• SOURCE MATERIAL:
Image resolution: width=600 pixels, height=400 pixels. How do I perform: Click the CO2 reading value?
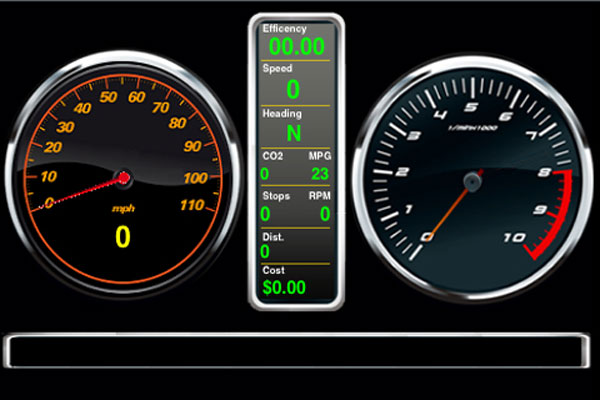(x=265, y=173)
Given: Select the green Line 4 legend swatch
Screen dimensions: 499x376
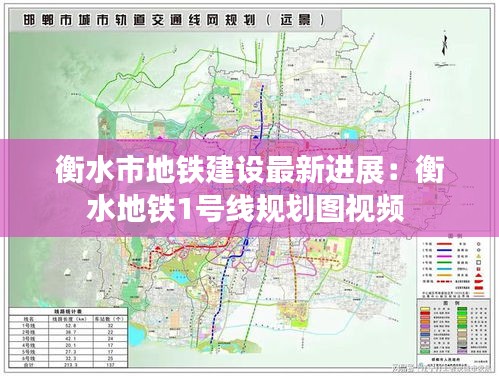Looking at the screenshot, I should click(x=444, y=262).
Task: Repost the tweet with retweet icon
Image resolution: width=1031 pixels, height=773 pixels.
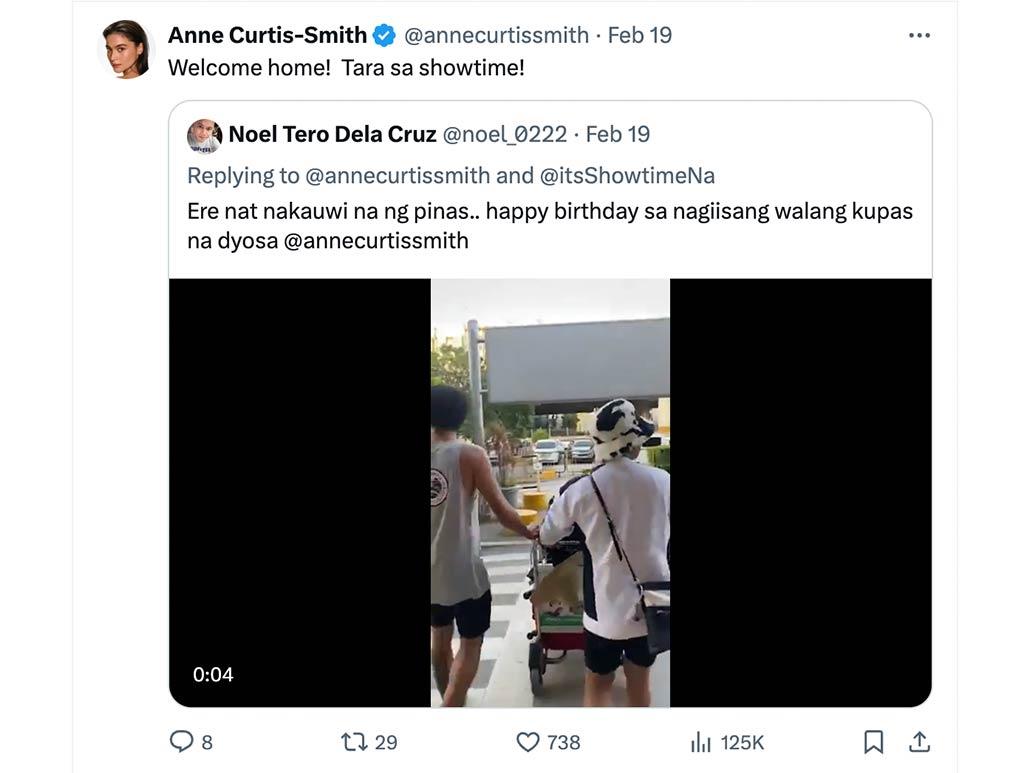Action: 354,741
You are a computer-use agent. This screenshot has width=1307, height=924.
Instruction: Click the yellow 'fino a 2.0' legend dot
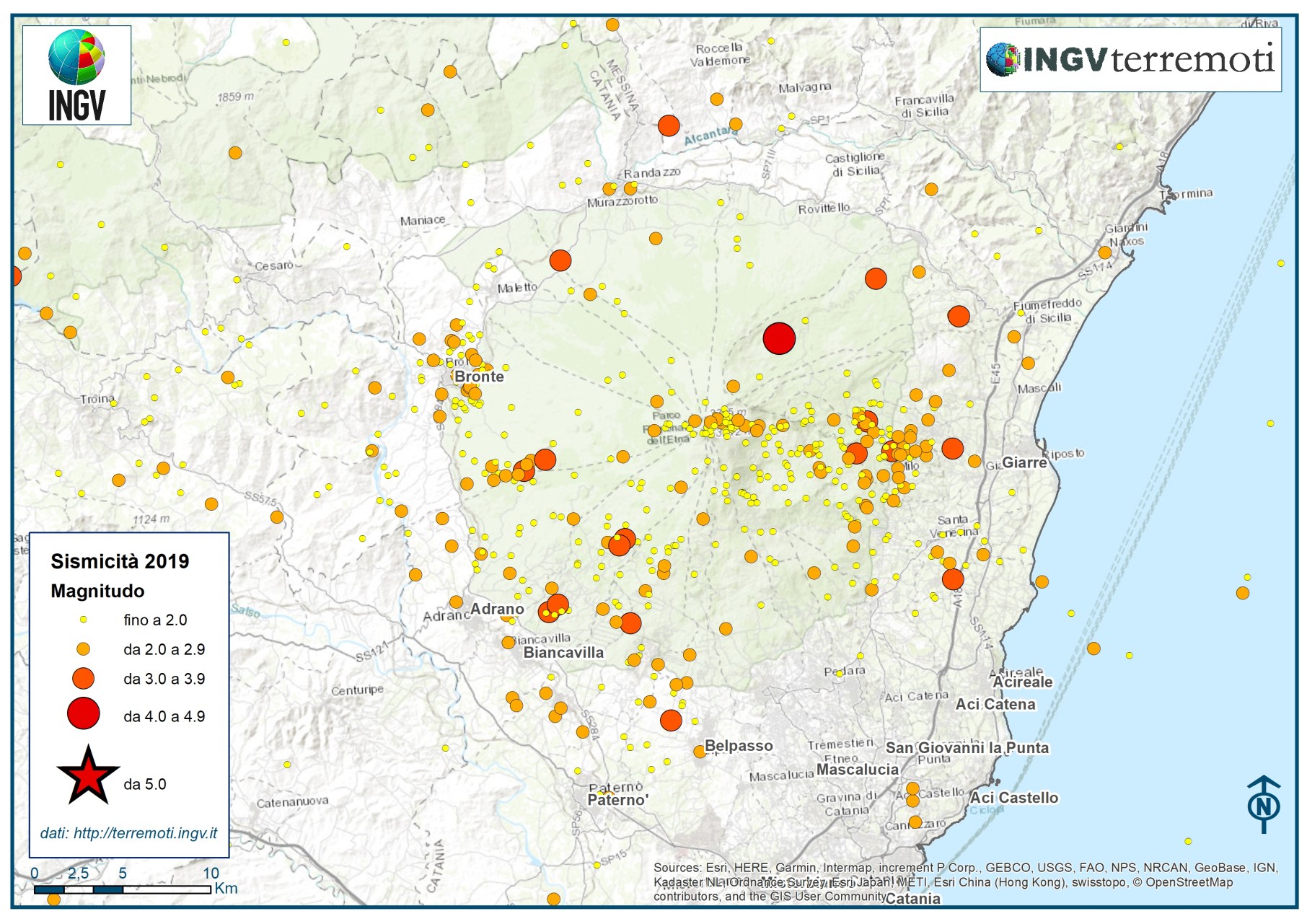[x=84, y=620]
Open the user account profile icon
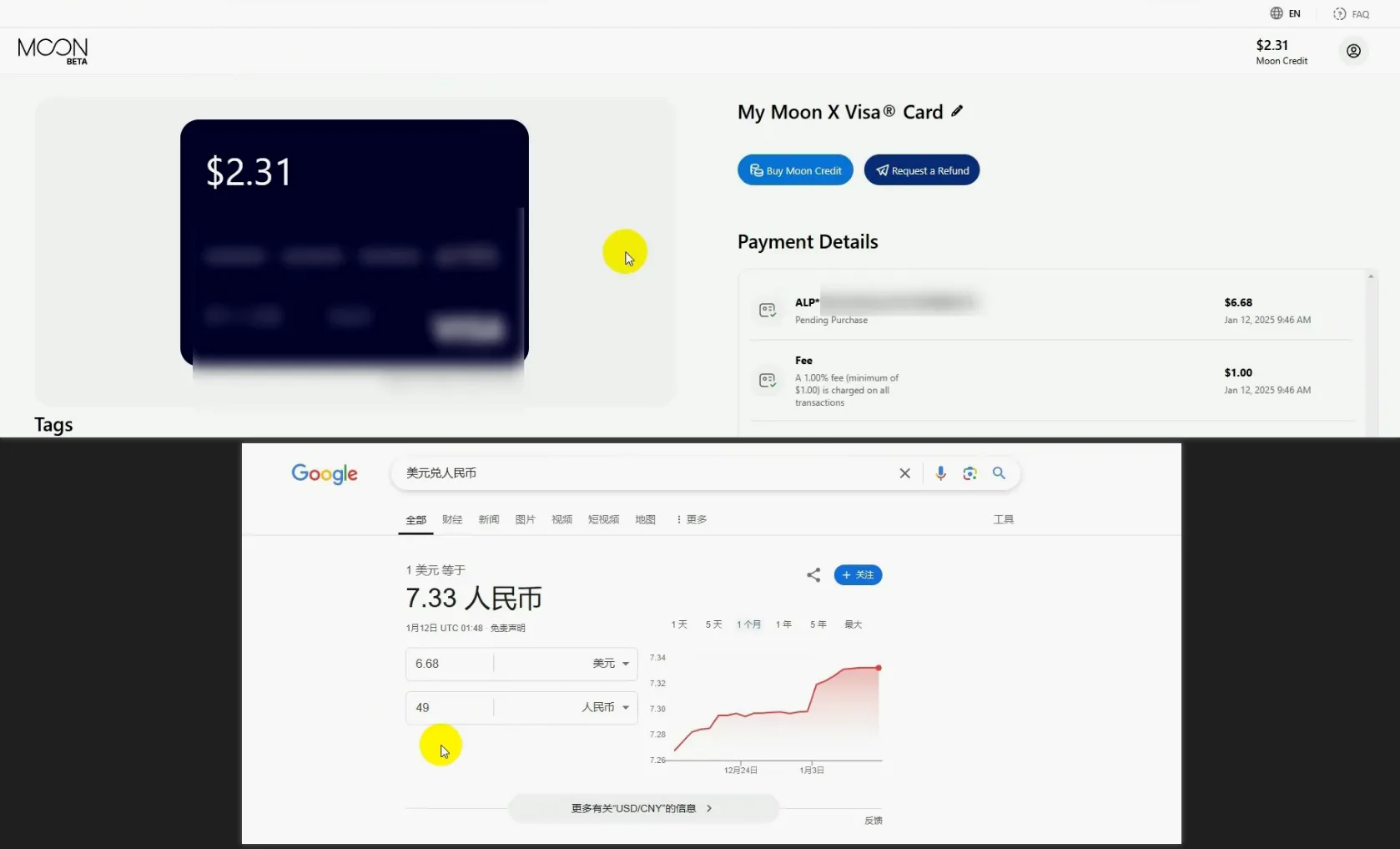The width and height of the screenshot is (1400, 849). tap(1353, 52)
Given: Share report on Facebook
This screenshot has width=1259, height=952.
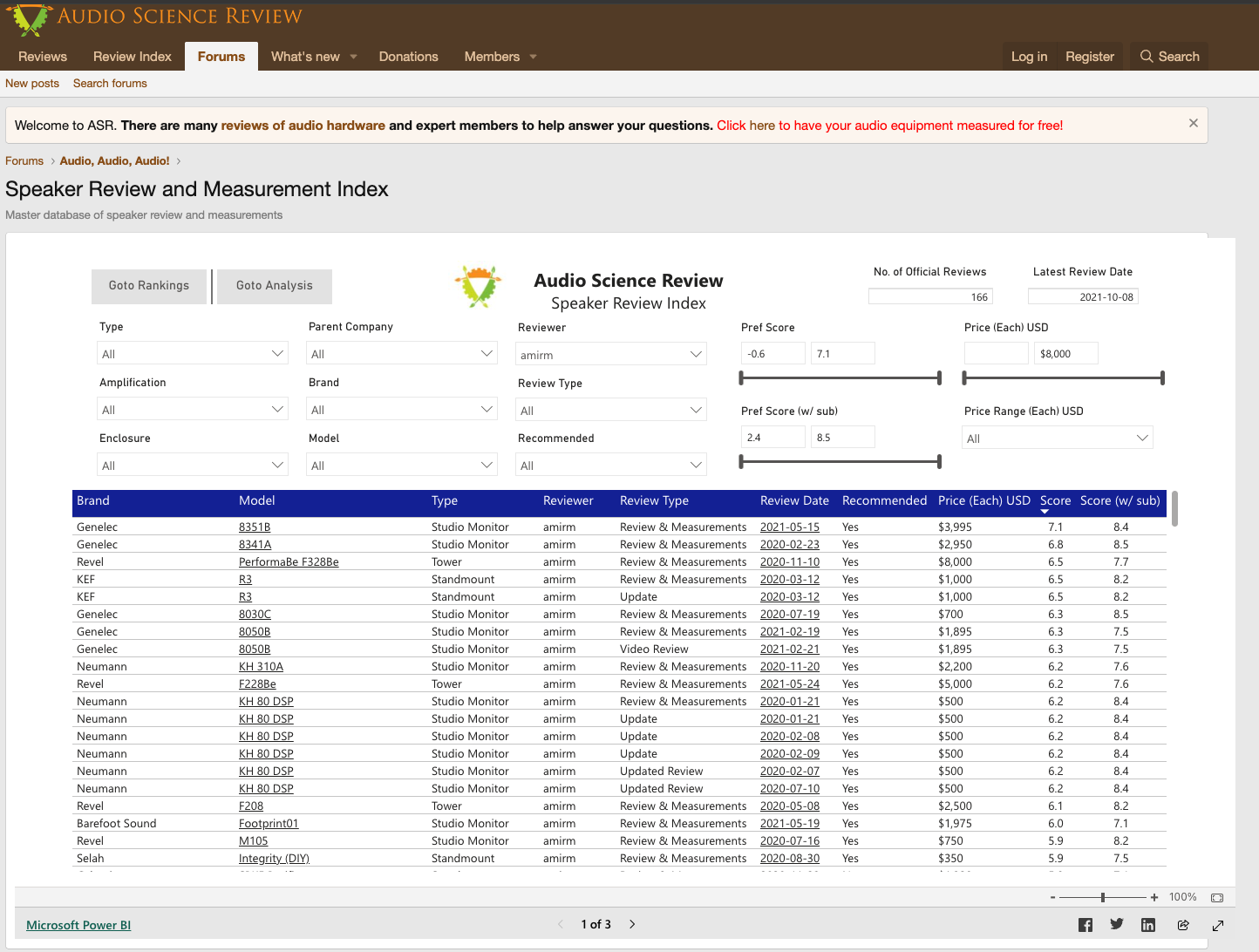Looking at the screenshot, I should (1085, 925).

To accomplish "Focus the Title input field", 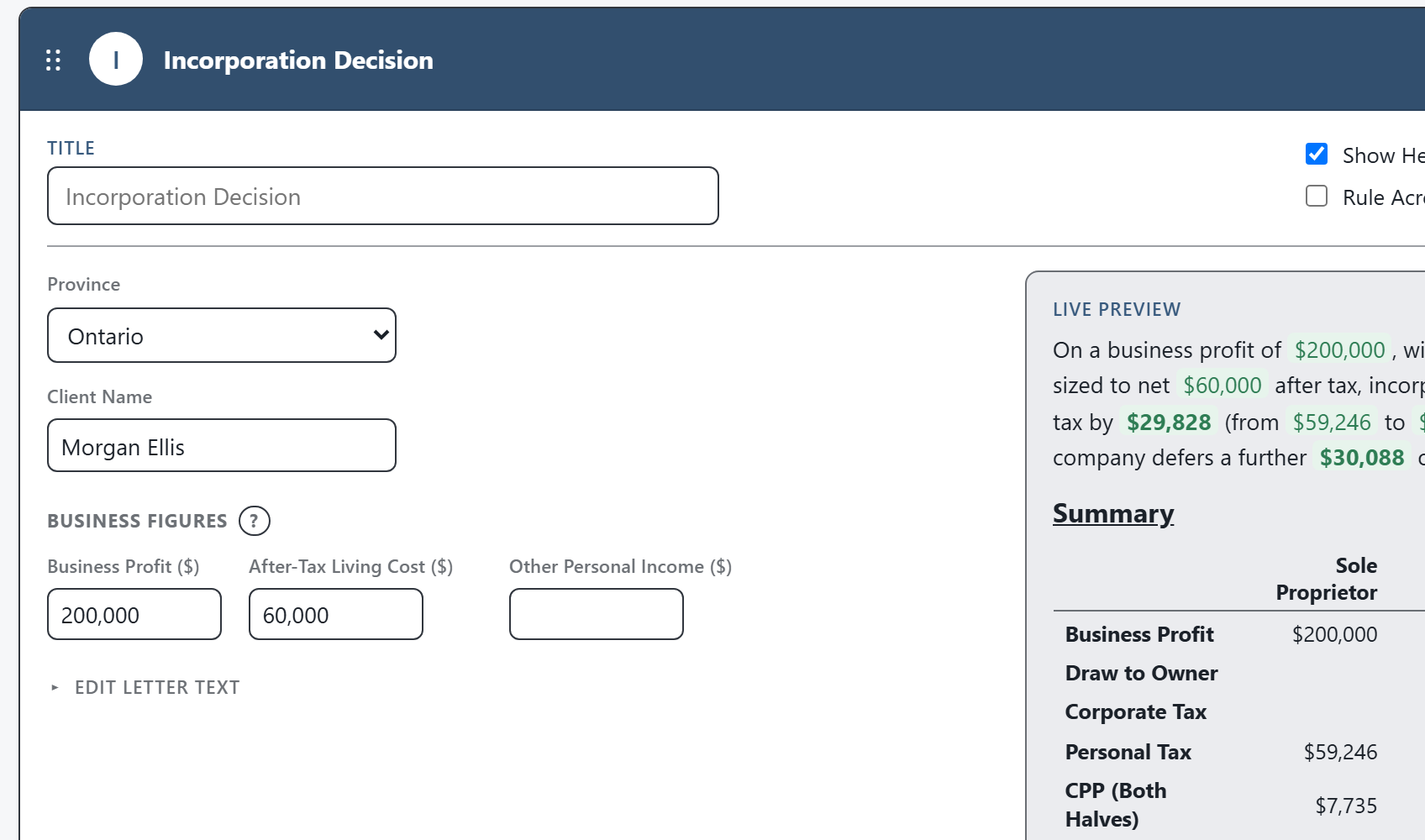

• TASK PROMPT:
Nothing is wanted except the number of lines in the entries above that include the word "Given".

• EXPECTED OUTPUT:
2